Records from a data source
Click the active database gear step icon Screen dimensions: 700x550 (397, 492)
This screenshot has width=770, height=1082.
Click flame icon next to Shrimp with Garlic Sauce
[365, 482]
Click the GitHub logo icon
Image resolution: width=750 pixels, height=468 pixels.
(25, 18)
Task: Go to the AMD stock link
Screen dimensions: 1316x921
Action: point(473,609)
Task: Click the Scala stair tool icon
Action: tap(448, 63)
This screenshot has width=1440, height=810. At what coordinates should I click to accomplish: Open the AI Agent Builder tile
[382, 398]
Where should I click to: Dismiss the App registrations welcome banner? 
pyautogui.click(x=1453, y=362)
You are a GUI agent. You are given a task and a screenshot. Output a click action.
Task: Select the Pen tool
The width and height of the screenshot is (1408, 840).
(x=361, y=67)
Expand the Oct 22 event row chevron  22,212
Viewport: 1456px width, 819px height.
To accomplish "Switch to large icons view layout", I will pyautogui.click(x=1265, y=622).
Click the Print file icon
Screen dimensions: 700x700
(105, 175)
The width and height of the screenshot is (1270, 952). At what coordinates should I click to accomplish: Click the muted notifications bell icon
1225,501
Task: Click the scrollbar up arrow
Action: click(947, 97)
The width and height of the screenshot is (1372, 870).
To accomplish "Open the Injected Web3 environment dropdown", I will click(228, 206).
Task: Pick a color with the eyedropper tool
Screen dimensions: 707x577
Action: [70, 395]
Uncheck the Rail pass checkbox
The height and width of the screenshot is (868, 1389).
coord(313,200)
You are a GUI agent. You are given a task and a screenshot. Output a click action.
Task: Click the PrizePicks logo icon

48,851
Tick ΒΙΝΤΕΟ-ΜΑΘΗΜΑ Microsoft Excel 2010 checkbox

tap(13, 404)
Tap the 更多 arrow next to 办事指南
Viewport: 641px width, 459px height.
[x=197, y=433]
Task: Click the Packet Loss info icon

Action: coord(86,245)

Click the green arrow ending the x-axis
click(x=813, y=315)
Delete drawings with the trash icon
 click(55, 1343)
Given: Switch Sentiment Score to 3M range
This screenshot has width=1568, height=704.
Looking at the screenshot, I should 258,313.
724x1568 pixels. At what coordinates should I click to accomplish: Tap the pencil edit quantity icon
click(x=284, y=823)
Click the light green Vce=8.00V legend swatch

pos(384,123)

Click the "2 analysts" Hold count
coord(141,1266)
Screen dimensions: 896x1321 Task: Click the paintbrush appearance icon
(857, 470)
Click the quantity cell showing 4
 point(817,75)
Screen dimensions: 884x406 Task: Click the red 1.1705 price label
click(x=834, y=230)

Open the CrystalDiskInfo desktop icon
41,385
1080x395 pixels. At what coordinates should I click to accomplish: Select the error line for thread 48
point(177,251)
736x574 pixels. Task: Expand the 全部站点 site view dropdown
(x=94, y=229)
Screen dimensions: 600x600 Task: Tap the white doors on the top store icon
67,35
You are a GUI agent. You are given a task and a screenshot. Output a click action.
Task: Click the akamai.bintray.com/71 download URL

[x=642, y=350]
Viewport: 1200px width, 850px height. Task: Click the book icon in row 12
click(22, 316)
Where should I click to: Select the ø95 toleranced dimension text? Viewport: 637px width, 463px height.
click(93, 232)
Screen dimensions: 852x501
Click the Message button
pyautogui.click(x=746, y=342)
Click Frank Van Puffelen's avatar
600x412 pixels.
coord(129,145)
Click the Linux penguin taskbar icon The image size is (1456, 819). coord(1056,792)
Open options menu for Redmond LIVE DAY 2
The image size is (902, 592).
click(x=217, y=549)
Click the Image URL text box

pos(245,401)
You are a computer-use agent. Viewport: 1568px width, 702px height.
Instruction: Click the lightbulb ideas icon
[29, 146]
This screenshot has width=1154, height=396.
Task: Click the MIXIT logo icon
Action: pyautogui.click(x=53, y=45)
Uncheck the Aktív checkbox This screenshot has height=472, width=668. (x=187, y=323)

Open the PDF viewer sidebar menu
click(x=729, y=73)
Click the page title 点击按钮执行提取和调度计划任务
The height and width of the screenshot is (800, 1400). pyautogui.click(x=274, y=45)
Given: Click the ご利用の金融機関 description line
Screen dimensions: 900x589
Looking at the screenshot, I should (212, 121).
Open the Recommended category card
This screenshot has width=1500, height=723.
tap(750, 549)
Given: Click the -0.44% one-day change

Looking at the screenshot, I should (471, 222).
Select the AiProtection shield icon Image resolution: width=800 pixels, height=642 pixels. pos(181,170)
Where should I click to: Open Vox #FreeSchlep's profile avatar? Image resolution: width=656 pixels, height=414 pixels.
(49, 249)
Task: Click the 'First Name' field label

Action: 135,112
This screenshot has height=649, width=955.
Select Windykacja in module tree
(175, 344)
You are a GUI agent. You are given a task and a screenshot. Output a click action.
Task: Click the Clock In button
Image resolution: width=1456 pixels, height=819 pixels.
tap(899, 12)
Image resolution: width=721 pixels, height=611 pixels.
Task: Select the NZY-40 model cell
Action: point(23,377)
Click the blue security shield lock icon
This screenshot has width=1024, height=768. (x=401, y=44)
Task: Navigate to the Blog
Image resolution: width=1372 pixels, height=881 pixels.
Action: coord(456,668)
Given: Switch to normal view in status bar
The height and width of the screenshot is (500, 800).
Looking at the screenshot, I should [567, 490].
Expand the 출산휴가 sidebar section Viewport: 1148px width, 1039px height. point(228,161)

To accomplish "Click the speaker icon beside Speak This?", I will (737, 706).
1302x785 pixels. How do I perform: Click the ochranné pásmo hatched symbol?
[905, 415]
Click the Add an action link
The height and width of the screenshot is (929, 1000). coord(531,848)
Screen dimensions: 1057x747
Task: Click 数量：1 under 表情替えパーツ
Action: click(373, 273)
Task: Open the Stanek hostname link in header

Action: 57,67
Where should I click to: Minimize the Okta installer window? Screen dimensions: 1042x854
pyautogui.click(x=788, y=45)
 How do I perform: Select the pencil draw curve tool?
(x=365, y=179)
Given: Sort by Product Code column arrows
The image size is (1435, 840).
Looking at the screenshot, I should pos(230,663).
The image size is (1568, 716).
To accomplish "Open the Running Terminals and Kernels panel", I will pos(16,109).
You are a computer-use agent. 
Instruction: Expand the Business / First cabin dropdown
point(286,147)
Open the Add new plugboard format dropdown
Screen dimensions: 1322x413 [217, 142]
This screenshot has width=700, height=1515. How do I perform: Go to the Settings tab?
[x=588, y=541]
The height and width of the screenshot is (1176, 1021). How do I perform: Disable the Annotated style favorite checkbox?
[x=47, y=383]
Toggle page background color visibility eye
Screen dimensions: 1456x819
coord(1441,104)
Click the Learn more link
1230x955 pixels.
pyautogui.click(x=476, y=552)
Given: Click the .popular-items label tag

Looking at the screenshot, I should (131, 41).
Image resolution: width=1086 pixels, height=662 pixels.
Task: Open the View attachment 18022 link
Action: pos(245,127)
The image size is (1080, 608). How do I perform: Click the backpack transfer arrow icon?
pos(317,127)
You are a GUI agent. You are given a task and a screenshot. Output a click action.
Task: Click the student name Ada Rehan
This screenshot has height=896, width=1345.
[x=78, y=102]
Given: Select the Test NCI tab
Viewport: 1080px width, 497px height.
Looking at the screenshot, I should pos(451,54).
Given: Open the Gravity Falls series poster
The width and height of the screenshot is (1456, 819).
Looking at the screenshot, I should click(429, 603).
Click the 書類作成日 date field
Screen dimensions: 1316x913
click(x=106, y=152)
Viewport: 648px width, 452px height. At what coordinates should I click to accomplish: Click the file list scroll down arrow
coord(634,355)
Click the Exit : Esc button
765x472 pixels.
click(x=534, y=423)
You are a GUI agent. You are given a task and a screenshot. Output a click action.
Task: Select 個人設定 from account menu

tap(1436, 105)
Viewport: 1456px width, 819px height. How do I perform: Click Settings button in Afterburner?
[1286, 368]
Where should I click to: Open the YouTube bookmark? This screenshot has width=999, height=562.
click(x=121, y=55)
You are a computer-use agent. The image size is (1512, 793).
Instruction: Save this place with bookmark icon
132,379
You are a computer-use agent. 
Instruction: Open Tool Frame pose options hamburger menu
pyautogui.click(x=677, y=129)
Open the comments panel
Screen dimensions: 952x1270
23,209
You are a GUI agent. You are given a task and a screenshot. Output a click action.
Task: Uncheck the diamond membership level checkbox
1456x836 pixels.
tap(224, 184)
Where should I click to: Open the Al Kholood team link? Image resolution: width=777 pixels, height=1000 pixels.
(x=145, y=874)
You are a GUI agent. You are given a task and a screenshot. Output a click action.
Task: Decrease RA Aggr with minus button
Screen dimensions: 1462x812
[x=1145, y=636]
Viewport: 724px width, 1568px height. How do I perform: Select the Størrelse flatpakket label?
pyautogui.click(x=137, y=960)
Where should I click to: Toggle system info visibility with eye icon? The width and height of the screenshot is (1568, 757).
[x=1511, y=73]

Given instruction:
Edit everything in the listing from the line containing "Screen dimensions: 852x501" down to the line containing "pos(245,401)", replacing "avatar" with "profile photo" and leaving all else unchanged.

Task solution:
Screen dimensions: 852x501
Click the Message button
pyautogui.click(x=746, y=342)
Click Frank Van Puffelen's profile photo
600x412 pixels.
coord(129,145)
Click the Linux penguin taskbar icon The image size is (1456, 819). coord(1056,792)
Open options menu for Redmond LIVE DAY 2
The image size is (902, 592).
click(x=217, y=549)
Click the Image URL text box

pos(245,401)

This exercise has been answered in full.